Dodd-Frank FX Deadline Costly to SEC Firms


Posted originally on July 1, 2011 at the Aite Group Blog

Dodd-Frank has opened a door to U.S. banks to offer retail currency trading (aka FX or Forex) as of July 22, 2011, but is about to close that same door to U.S. securities firms. Although theoretically securities firms will still be able to offer FX, the Securities and Exchange Commission is not likely to pass retail FX rules by the July 15 deadline to prevent its registrants from being shut out of FX, a lucrative business with significant growth potential.

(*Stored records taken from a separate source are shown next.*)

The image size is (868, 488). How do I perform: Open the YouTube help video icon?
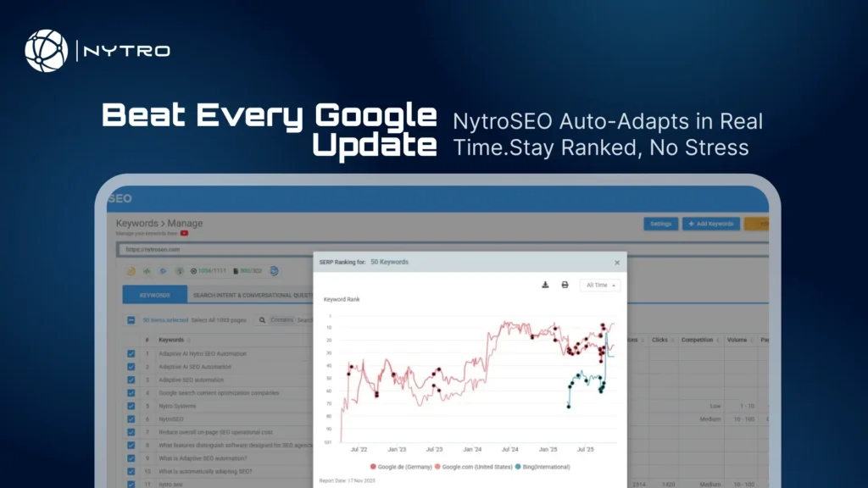tap(184, 234)
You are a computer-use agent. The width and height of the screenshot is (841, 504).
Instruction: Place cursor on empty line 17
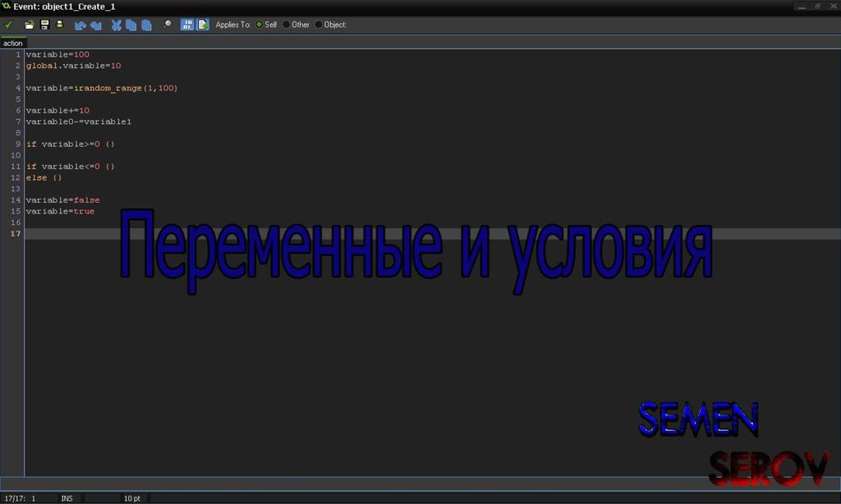click(246, 234)
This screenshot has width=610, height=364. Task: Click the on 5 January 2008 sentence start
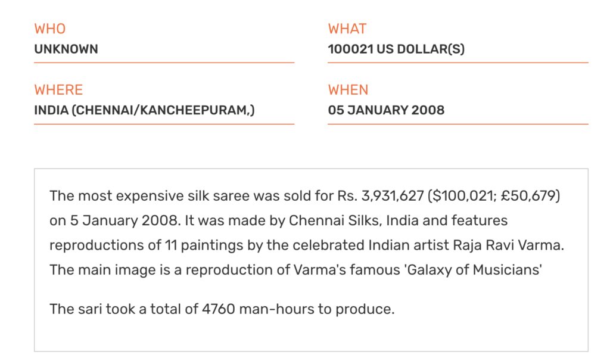pyautogui.click(x=114, y=220)
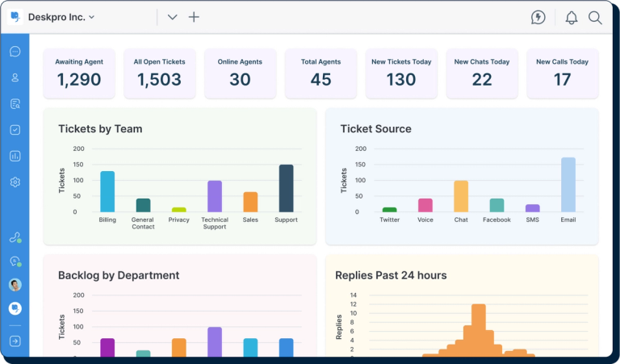Open the All Open Tickets card
Image resolution: width=620 pixels, height=364 pixels.
pos(159,73)
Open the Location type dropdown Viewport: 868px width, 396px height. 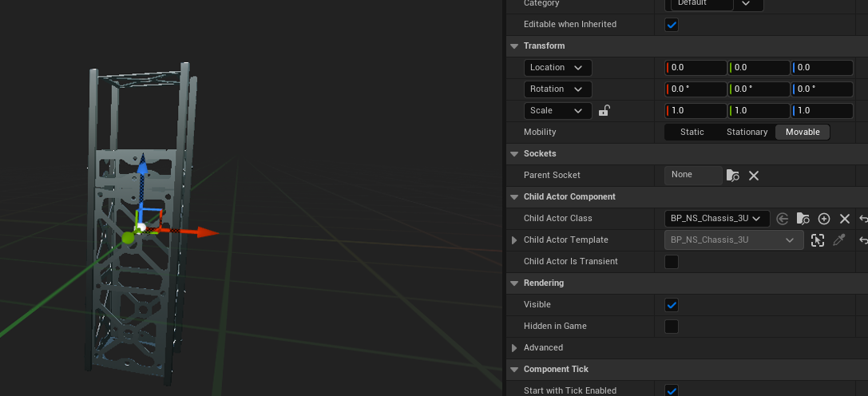(x=557, y=68)
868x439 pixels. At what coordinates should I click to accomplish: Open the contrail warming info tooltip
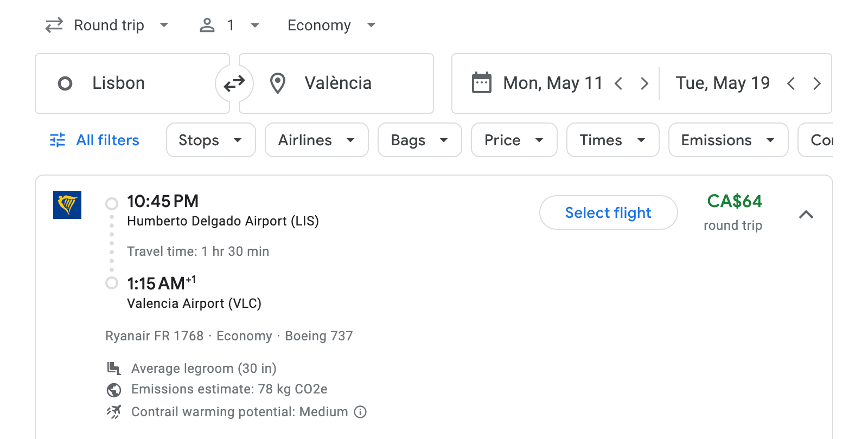pos(360,412)
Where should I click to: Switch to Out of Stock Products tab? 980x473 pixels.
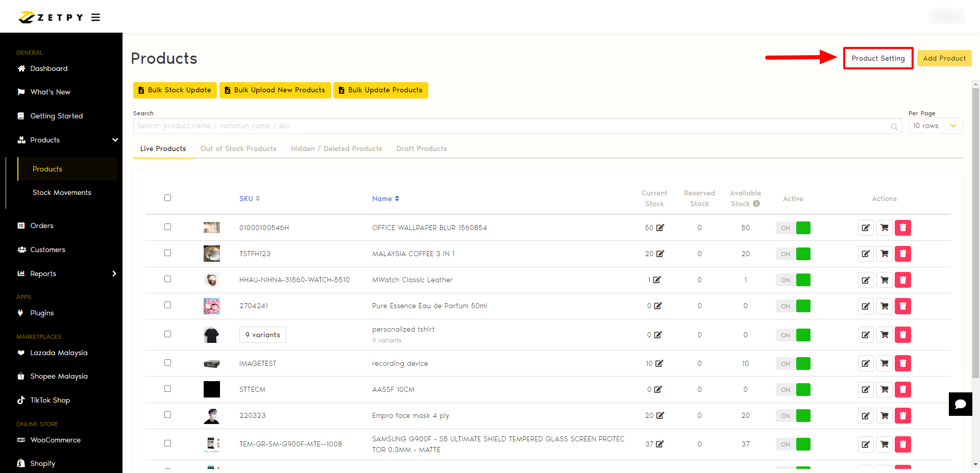[238, 148]
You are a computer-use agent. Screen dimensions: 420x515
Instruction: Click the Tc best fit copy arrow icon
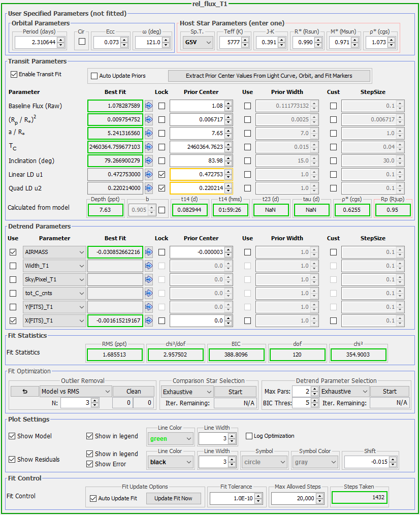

Some firms affected by this likely SEC inaction include Charles Schwab, T.D. Ameritrade, E*Trade, and Interactive Brokers. As of July 16, only a dozen or so CFTC-registered FX dealers and Citibank (the only registered bank for now) will be able to offer retail FX to clients. To our knowledge, CFTC-registered futures commodity merchants (FCMs) not registered as a retail foreign exchange dealer (RFED) will also have to stop offering retail FX.

SEC firms currently offering retail FX like Interactive Brokers and CFTC-registered like MF Global will have to refer retail FX business to authorized firms. It is hard to quantify the potential loss in assets and trading revenue for these firms, but it is likely in the millions. For the big securities firms that were just starting to operate in the business, like Charles Schwab through OptionsXpress and TD Ameritrade through thinkorswim, the losses will be considerable.

The options the SEC has at this point are three: 1) do nothing and let what was described above occur — this is the most likely outcome; 2) approve FINRA regulation 09-06 “as-is” or with modifications; and 3) pass its own set of retail FX rules without a comment period – Dodd-Frank allows regulators the flexibility to pass rules without public comment if required by the lack of time or resources. If the SEC does decide to pass new retail FX rules (which would be the right decision in this author’s view), these rules will likely be similar to what the CFTC has passed, and would level the playing field across regulators and not put SEC registrants at a disadvantage.

SEC broker/dealers (B/D) have no options in this matter, but there is a caveat. While the CFTC prevents SEC B/D from circumventing the law and offering retail FX as a FCM BD, there is nothing that would keep the parent of the B/D to register a RFED entity, or even to use some of the backoffice staff of the B/D for the new RFED. Securities firms that have banks in their operating group could use those banks as a way to offer retail FX as soon as these units are approved by the Office of the Comptroller of the Currency and FDIC to do so.

Of course, there are more intricacies than those we can explain here, but the good news for SEC firms is that they could still participate in retail FX outside of the SEC — if it comes to that.


NB. On the 11th hour (July 13, 2011), the SEC released "temporary final" rules for retail FX, thus averting the issues raised on this entry.